Minhaj is in contention to host The Daily Show, our most celebrated comedy series about politics. It serves up an essential form of satire, which in the hands of Jon Stewart and others, became extremely influential. In ancient times (the last Bush administration) this brand of infotainment was transformed into a primary news source, a way of pre-bunking the Official Story without having read it.

In the Trump years, political commentary and comedy became ever more tightly entwined. The Great Deceiver pummeled us with calumny and traditional methods of ingesting information were cast aside. The Daily Show pose, once a counterpoint to the official story, is everywhere. Not just in old late-night monologues but infused through cable news, podcasts, and social media. Meanwhile, the plain old news, that dull root from which all snarky takes bloom, shrivels.

In 2005, a Daily Show alumni, Stephen Colbert, coined the now-creaky term truthiness to describe the quality of believing something to be true because you feel it should be, regardless of facts.
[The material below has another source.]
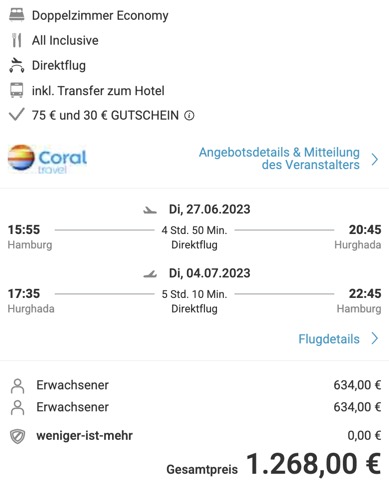Click the first Erwachsener person icon

[17, 386]
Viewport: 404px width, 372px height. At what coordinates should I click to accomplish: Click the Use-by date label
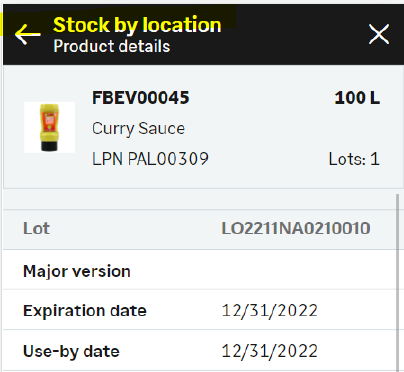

It was then mostly used to describe the wish casting of conservatives. Minhaj, the last person Stewart hired as a Daily Show correspondent, a Peabody award-winner for his Netflix series, Patriot Act, and a leading contender to be a successor host to Trevor Noah, has been caught being truthy. His manipulations are not grounded in fact but fan service.

When comedians are hit by controversy, they have a solid defense, which is that they are merely entertainers. Comics ought to be given a wide berth to say what they please. Memories and memoirs do get hazy. But the basis of Minhaj's performances was that he was relating what he, not a character, lived through, and by doing so, he was speaking truth to power. His tall tales involved real people doing lousy things. Representing that your child was covered in white powder sent to you by a racist, when that never happened, does not serve comedy, tolerance, or our increasingly tenuous hold on reality.

All of this may have no lasting effect on Minhaj’s career. We’ve all grown exhausted by culture war call-outs and condemnation, by the impulse to chase people off the stage for mistakes. There are real horrors grounded in actual truth to worry about. Ambition clouds judgment, and lying is only human. Still, it cannot be spun into something righteous. It does not liberate the oppressed or nudge society closer to some definition of justice. It can be only what it is, which is small and contemptible.